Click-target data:
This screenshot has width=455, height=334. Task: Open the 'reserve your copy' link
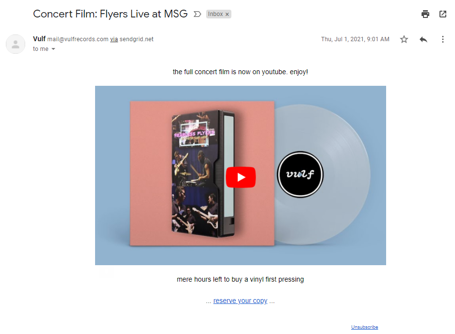(240, 301)
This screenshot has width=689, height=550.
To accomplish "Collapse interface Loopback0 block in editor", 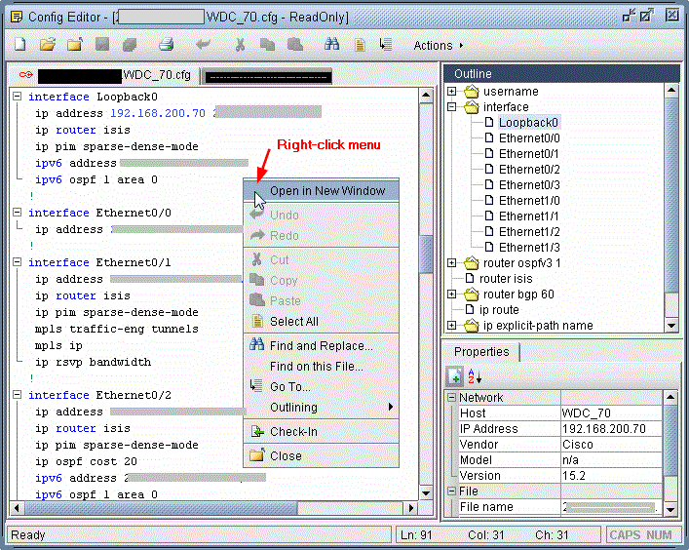I will 18,97.
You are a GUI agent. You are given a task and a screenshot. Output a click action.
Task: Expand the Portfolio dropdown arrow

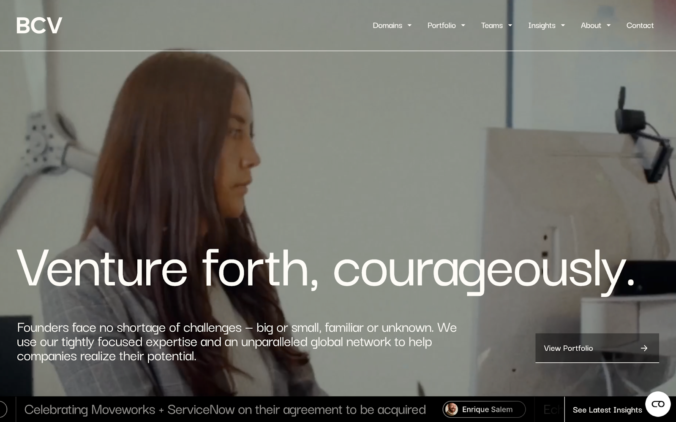click(463, 25)
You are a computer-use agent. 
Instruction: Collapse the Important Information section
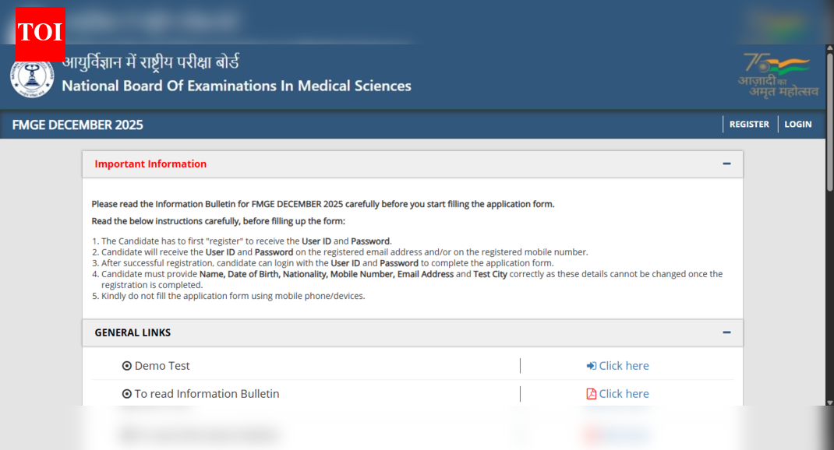[x=726, y=163]
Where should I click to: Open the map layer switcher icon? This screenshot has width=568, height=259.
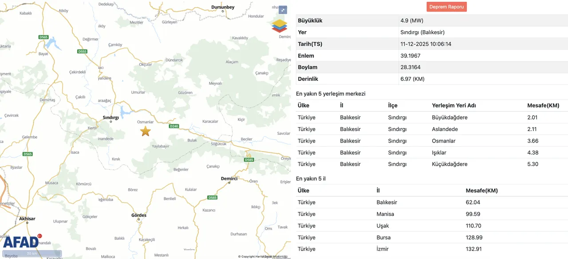(x=279, y=27)
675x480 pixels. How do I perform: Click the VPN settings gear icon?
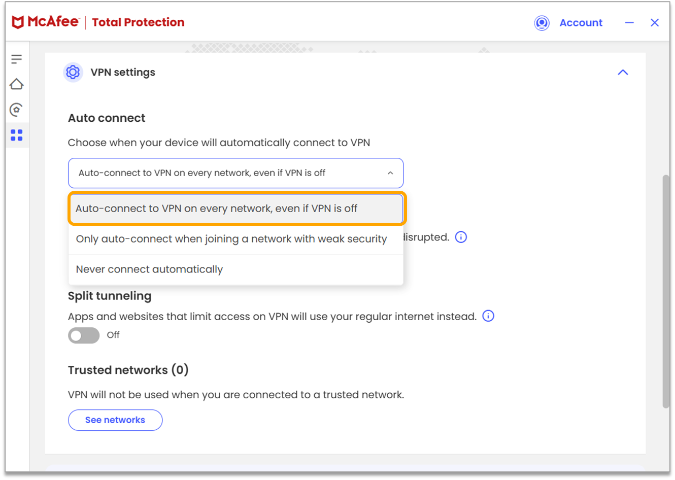(73, 72)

▶ _What you will do_
Find each line in the items above that contains the string "This", and copy those lines.

▶ _Final answer_
This screenshot has width=455, height=334. Task: Open the 'reserve your copy' link
This screenshot has width=689, height=550.
Where should I click to: Open the map layer switcher icon? This screenshot has width=568, height=259.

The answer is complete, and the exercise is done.